Neue Anschlagsdrohungen gegen USA und Verbündete
Neue Drohungen gegen USA und ihre Verbündeten

In zwei vom arabischen Fernsehsender El Dschasira ausgestrahlten Tonbandaufnahmen werden die Iraker zum Widerstand gegen die amerikanischen Truppen aufgerufen und neue Anschläge ankündigt. Angeblich soll die Tonband-Stimme von Osama bin Laden sein, der damit zum „Heiligen Krieg“ aufruft.

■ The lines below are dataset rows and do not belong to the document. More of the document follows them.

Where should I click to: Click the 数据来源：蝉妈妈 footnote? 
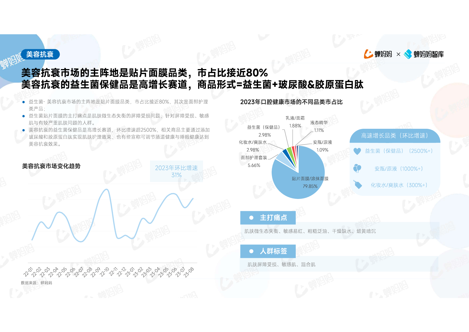pos(36,283)
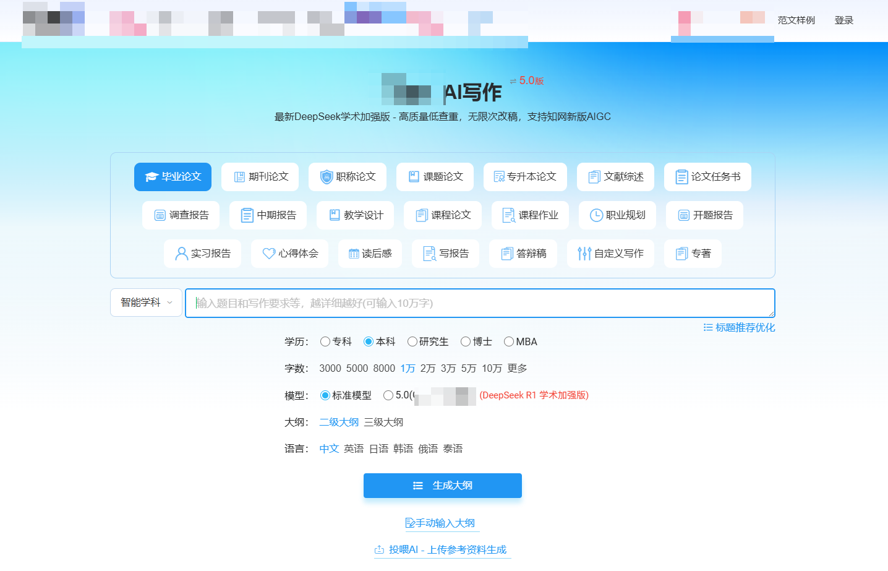The height and width of the screenshot is (571, 888).
Task: Enable the 5.0 model radio option
Action: [388, 395]
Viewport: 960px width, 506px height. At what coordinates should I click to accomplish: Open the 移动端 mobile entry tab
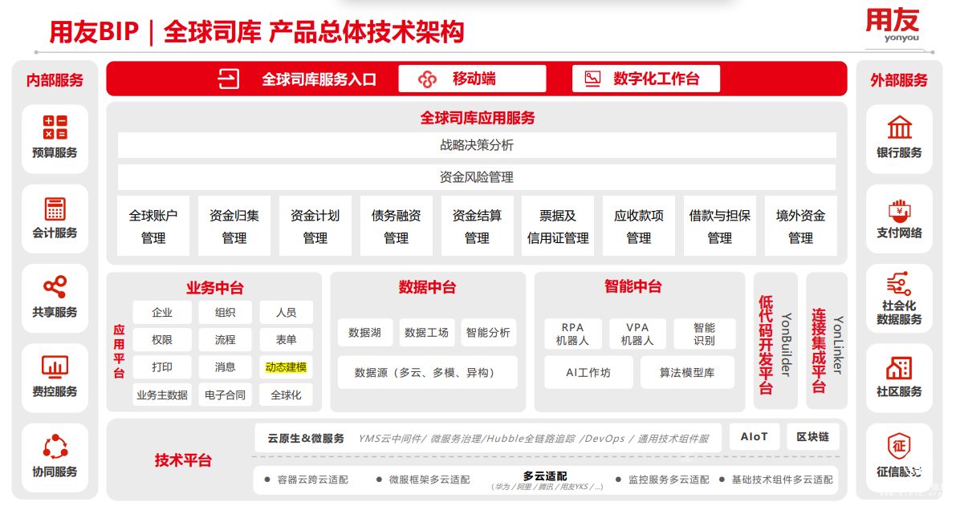(472, 79)
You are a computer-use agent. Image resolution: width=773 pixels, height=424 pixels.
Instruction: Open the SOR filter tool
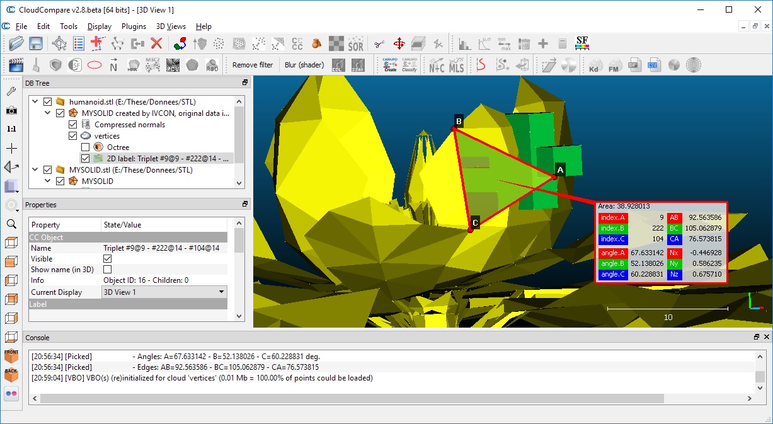click(356, 43)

HB DUBAI. US-Präsident George W. Bush nahm die Aufnahmen als Bestätigung dafür, dass „der Krieg gegen den Terror weiter geht“. Im Nordirak wurden nahe der Stadt Kirkuk nach Angaben der US-Armee eine Patrouille angegriffen. Zwei Soldaten seien dabei getötet worden.

„So Gott will, werden wir weiter gegen euch kämpfen und Märtyrer-Einsätze innerhalb und außerhalb der USA fortführen, bis ihr eure Unterdrückung und euer törichtes Vorgehen beendet“, heißt es auf einem der Bänder. Ob es sich tatsächlich um Bin Laden handelt, ist noch unklar obwohl die Stimme ihm ähnlich klingt. Die USA erklärten, die Aufnahmen würden noch analysiert.

Bin Ladens Aufenthaltsort ist seit dem Afghanistankrieg unbekannt. Die Bänder müssen jüngeren Datums sein, da auf ihnen der im vergangenen Monat zurückgetretene palästinensische Ministerpräsident Mahmud Abbas als US-Agent bezeichnet wird.

Bush erklärte in Bangkok, wo er am Gipfeltreffen des Asiatisch-pazifischen Wirtschaftsforums (Apec) teilnimmt: „Dies ist noch immer eine gefährliche Welt. Ich glaube, das Bin-Laden-Band sollte jedem deutlich machen, dass der Krieg gegen den Terror weiter geht und dass weiterhin eine Gefahr für die freien Nationen besteht“.

Nach Angaben des US-Heimatschutzministeriums sind die Behörden in dem Land bereits am 10. Oktober informiert worden, dass „zahlreiche Berichte in jüngster Zeit signalisieren, dass Terroristen möglicherweise gleichzeitige Anschläge gegen US-Einrichtungen im Ausland und vielleicht in den USA selbst vorbereiten“.

Im Irak sind die US-Truppen fast täglich Angriffen ausgesetzt. Die Patrouille bei Kirkuk wurde nach offiziellen Angaben mit leichten Waffen und Granatwerfern beschossen. Die Angreifer seien entkommen. Auch in Falludscha, rund 60 Kilometer westlich von Bagdad, wurde am Sonntag ein US-Militärkonvoi beschossen. Ein Reuters-Fotograf berichtete, offenbar habe eine Rakete einen Lastwagen getroffen, der Munition transportierte. Der Lkw sei explodiert. Seit US-Präsident Bush am 1. Mai die Hauptkampfhandlungen im Irak für beendet erklärte, sind 103 US-Soldaten im Irak getötet worden.